▸ **JOBS**:
• a. In the travel post, why did the writers detour to Ciudad Rodrigo? Answer in one to three sentences.
• b. Carry on the travel post from its last sentence.

8 hours unbroken sleep .

We decided to sidetrack to Ciudad Rodrigo, to look at the Peninsular war site. Lovely scenic drive,through fascinating terrain.

Stopped for a brilliant lunch at Coria, on the way. ALL in 10€ a head.. Huge choices, proper nosh. Took with us the remains of a big bottle of wine and water, for later.
A gem of a town, a resort. We're parked under the road bridge, by the hotel, as you enter the town from the south.
There's an old fashioned arched ex railway bridge by a hotel and the river.
We may decide to sleep here.
-3 degrees expected in Salamanca tonight.


----------



## Pauljenny (Apr 27, 2017)

After a good siesta, we carried on over the enchanting Sierra de Gata. Superb drive.. Thank you satnag.
 Arrived at the western side of Ciudad Rodrigo.

▸ **DATASET EXCERPT**:
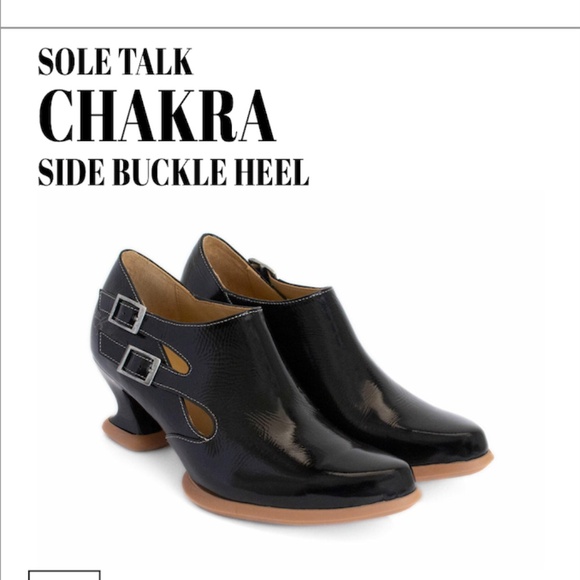Click the tan sole of the right shoe

tap(453, 467)
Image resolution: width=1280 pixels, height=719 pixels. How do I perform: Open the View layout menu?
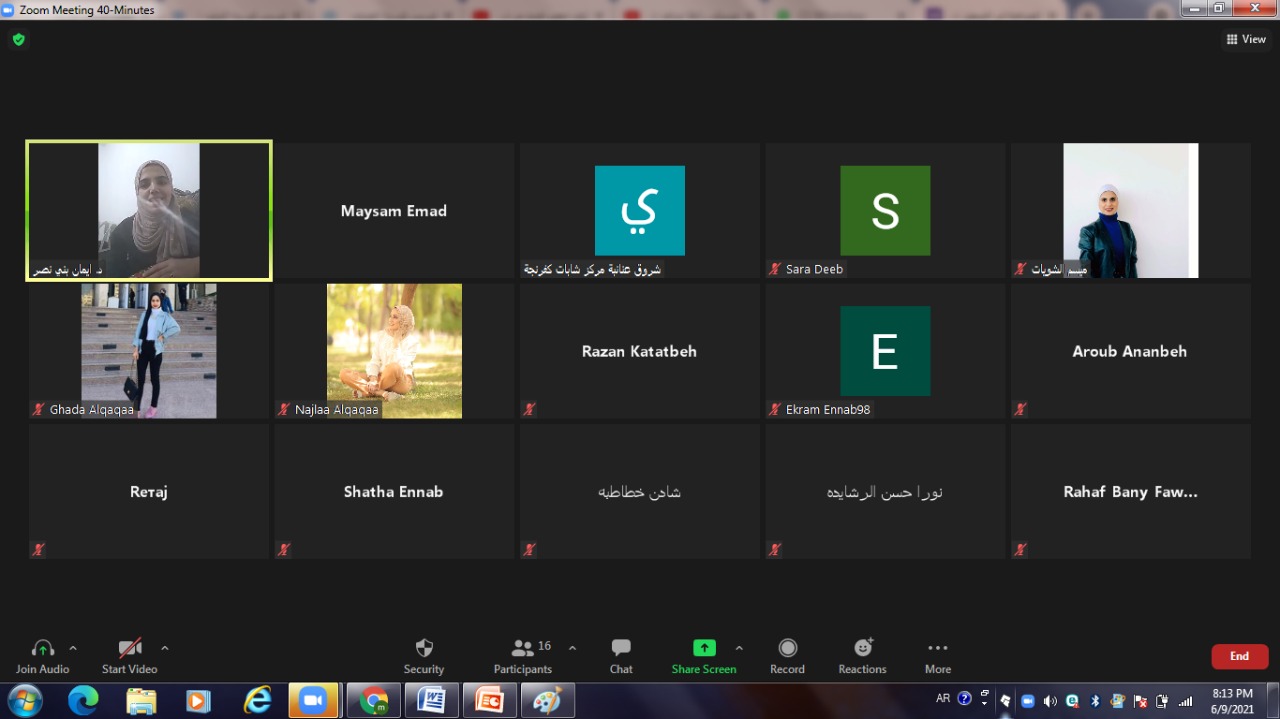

▸ **EXERCISE RESPONSES**:
• a. They detoured to Ciudad Rodrigo to see the Peninsular war site there.

• b.
Crossed  the river Agueda at Arrabel del Puente, by the old, narrow bridge.  Took the second right up to the town walls car park. Ideal for exploring the old town. Bigger vans should take the first right and park by the riverside & climb up to where we are.
Locals were very kind and 4 of them helped me pay  1.20€ for parking until 1100 tomorrow.
Off through the nearby gate for a tapas tour.
Hasta luego.


----------



## Pauljenny (Apr 28, 2017)

Really enjoyed Ciudad Rodrigo.
But.now our holiday is over.
Back to business.
We're at Pampliega, by the spring water spout. Just off the motorway,south of Burgos. Easy ride to France.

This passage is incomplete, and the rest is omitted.